> _Work to complete_:
1. Restate word for word the part of the passage on gender identity between "I don’t go to" and "or express myself.", inclusive.
2. In the passage on gender identity, list the bodies the writer says are not needed to affirm the writer's sense of self, given as the reason for not going to Pride events.
3. According to the passage on gender identity, how many times did the writer hold the hands of a girl at a party as a teen?

> _Given passage_:
************

Some meanings, however, are very deeply rooted in our primitive ancestral and primordial sense of being, and we play with them or disrupt them at our peril. What is saving us from the void or from falling into chaos is our culture and the civilisation that we have established. While our culture changes, and the attitudes towards the sexes change within it, the sexes themselves, the biological reality of our being does not change. These are archetypal.
I’m pleased that younger people are exploring and discovering a sense of gender identity that is in accord with their sense of self. I hope the burst of creativity that comes with it is productive and exhilarating. My concern, though, is that those who facilitate and support a corrupted model gender identity do not have this concern at heart. Who cares for this fragile sense of self-expression? The middle-managers, the care-workers, the human resource departments and the public relations and marketing teams? Rather than celebrating and opening up spaces of creative expression, these officials and bureaucrats are exploiting people for their own managerial at ends. What should be a spontaneous expression of culture by young people themselves has been turned into an endless seminar of political correctness.
One big difference between when I was finding my sense of self, and now, is that we were on our own. We had no Diversity, Equality and Inclusion schemes to affirm an identity for us. We had no social media companies amplifying our individual sense of anxiety back to us in a corrupted form. It wasn’t so much of a performance, a song and a dance. We had to do things for ourselves.
I don’t go to Pride events because I don’t need housing associations, or the police and fire brigade, to affirm my sense of self. I don’t need the other people to define me. When I look back at my teens, I only ever once held the hands of a girl at a party, and I didn’t have a clue what to do. I’ve never been confused about my sexual identity, and I don’t want a London-based Public Relations agency telling me how I should feel, think or express myself.

************

> _Extracted entries_:
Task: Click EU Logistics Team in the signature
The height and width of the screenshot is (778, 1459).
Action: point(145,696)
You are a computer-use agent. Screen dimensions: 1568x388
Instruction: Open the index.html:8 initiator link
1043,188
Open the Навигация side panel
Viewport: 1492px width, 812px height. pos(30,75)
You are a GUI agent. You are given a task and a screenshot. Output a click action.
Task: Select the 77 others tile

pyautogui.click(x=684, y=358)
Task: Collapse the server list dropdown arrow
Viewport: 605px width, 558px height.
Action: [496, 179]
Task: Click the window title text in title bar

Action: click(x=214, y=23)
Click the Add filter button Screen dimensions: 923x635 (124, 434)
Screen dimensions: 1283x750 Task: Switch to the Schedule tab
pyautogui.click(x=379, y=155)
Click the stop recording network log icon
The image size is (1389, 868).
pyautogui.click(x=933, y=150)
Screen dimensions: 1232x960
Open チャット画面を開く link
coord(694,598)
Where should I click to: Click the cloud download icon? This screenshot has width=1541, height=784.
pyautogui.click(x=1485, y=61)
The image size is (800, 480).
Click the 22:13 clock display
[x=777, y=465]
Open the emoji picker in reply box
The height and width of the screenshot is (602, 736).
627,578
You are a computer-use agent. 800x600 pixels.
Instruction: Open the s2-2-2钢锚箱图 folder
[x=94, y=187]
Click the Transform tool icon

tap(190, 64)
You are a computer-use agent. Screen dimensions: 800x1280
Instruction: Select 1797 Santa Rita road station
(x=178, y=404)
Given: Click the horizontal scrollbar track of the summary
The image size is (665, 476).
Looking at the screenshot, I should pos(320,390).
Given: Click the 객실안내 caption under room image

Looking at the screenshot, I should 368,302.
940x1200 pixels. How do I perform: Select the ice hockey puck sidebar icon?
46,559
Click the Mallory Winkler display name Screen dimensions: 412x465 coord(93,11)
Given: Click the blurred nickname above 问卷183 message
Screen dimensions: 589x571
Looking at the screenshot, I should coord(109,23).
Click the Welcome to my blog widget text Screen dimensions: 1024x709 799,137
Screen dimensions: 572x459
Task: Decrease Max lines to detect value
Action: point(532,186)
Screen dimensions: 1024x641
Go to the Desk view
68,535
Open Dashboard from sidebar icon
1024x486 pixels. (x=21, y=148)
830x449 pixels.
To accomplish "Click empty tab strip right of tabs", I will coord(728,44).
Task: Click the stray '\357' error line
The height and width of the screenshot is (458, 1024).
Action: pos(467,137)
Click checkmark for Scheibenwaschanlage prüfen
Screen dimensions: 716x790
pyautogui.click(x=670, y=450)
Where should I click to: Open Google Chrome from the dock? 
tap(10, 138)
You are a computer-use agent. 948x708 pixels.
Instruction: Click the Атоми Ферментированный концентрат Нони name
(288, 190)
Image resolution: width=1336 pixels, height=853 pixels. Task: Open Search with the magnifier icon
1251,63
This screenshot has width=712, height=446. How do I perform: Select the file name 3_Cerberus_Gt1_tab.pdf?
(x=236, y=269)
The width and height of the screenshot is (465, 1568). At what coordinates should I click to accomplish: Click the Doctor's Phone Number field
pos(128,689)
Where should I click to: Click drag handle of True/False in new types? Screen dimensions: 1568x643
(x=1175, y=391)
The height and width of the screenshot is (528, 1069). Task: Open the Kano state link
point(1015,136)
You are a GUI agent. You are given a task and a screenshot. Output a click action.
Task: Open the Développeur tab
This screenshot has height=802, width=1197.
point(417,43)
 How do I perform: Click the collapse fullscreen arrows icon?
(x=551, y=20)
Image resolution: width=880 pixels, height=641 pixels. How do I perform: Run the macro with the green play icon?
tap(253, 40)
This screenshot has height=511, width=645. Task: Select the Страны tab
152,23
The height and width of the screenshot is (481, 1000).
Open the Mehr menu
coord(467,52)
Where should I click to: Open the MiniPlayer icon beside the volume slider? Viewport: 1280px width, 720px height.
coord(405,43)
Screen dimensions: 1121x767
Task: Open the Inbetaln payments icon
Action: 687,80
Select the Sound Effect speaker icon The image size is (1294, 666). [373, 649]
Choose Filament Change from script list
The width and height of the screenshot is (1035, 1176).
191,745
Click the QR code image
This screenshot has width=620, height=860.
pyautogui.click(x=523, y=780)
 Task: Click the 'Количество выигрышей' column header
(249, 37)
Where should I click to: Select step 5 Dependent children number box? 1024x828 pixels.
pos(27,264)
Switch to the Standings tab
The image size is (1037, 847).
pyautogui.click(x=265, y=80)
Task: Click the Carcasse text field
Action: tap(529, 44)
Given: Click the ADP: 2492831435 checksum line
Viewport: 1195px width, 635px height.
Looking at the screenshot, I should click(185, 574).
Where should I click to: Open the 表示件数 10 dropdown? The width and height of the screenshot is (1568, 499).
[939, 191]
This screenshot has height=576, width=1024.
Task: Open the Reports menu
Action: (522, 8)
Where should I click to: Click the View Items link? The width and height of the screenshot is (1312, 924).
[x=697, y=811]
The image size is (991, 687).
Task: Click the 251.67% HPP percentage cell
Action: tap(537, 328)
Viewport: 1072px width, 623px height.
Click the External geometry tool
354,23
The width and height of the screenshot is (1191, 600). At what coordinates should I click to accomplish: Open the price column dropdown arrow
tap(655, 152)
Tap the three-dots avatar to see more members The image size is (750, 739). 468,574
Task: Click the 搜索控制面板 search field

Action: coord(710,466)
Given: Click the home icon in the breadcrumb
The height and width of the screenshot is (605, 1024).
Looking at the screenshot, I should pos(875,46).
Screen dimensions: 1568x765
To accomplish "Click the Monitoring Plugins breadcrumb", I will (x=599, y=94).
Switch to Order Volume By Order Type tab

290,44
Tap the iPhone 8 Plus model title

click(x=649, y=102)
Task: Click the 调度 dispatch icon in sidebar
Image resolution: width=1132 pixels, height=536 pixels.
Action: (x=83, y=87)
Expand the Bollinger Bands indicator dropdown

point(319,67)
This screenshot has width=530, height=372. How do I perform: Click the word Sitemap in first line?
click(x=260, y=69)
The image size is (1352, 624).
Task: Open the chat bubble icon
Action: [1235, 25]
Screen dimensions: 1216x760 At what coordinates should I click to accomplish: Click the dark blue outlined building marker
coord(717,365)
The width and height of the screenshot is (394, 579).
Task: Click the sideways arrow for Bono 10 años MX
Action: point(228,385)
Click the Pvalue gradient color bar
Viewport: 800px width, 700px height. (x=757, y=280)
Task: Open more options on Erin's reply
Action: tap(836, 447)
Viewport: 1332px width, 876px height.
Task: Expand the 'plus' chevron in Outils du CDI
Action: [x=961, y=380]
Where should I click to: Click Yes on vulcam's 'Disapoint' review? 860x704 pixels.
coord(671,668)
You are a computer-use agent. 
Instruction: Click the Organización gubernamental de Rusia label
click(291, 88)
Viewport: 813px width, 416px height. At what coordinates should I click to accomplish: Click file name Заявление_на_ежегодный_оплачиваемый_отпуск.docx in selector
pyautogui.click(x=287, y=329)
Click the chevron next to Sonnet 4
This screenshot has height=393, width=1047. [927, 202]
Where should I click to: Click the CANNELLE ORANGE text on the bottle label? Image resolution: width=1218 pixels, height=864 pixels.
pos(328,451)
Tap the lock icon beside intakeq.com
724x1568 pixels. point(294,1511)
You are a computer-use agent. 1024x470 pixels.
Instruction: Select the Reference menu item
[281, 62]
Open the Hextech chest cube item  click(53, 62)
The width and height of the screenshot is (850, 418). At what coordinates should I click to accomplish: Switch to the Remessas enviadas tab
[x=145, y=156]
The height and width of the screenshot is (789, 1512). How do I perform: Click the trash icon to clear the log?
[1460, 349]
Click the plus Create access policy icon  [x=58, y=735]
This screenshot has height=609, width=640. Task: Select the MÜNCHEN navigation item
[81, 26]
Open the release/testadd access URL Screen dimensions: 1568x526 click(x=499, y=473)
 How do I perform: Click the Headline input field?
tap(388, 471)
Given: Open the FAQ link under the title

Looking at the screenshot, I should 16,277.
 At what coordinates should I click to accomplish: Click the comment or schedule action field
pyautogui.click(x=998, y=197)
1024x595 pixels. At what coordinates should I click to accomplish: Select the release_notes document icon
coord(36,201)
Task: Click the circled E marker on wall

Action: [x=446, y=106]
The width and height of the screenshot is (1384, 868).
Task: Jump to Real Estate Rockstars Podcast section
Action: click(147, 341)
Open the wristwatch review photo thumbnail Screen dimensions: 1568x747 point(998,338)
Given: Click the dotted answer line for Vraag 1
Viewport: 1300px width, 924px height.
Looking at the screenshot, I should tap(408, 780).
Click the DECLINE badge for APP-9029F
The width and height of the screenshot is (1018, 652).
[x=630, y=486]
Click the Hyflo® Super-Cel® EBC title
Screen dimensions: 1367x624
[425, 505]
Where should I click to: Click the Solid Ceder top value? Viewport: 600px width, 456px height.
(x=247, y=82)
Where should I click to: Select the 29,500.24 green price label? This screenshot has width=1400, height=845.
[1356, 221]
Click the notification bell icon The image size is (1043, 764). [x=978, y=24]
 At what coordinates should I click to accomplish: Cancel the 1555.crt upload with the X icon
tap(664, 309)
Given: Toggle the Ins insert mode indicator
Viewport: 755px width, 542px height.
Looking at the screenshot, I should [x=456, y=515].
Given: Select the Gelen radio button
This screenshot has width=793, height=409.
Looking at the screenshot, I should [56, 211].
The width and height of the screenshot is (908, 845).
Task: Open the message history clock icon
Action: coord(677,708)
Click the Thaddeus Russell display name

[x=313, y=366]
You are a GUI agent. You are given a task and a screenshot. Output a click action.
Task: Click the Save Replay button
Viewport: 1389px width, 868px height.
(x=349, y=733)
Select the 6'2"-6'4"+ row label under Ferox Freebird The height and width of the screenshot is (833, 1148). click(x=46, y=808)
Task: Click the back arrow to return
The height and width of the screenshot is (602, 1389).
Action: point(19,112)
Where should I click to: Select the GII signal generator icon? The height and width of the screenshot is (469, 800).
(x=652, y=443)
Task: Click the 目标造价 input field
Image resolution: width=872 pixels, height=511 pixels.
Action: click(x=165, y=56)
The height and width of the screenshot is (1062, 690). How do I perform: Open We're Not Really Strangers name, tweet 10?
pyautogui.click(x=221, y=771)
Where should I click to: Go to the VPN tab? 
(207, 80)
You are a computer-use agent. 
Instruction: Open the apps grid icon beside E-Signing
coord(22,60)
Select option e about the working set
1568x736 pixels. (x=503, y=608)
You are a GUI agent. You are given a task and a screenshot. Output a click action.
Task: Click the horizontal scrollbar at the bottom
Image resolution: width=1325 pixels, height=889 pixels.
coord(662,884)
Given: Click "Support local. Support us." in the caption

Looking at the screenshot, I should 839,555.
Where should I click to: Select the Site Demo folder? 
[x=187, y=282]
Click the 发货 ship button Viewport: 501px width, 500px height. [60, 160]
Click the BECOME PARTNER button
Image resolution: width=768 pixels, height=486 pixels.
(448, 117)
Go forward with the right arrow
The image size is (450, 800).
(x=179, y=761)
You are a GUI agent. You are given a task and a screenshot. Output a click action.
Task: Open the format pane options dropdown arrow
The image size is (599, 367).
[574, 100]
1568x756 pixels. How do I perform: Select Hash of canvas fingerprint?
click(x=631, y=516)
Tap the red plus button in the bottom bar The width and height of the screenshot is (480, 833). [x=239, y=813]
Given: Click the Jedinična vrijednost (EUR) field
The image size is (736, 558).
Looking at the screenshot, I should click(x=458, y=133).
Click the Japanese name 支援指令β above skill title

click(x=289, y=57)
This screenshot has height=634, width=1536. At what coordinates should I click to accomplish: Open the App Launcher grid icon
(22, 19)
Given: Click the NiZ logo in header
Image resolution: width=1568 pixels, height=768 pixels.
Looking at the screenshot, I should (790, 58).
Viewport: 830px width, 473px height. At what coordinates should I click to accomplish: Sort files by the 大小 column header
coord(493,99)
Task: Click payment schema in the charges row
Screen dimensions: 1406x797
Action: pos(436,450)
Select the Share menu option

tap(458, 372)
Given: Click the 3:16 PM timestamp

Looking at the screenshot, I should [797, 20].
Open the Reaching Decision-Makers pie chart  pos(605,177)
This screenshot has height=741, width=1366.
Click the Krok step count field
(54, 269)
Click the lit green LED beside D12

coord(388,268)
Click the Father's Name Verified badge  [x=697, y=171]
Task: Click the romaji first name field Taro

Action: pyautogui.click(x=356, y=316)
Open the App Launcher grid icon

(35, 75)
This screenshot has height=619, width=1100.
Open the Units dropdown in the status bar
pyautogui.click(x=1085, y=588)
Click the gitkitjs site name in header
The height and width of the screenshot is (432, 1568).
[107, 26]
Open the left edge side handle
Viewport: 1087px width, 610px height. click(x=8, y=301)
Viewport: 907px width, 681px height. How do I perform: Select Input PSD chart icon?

************

> _Solutions for each task_:
1.
I don’t go to Pride events because I don’t need housing associations, or the police and fire brigade, to affirm my sense of self. I don’t need the other people to define me. When I look back at my teens, I only ever once held the hands of a girl at a party, and I didn’t have a clue what to do. I’ve never been confused about my sexual identity, and I don’t want a London-based Public Relations agency telling me how I should feel, think or express myself.

2.
Housing associations
The police
The fire brigade

3. Only once.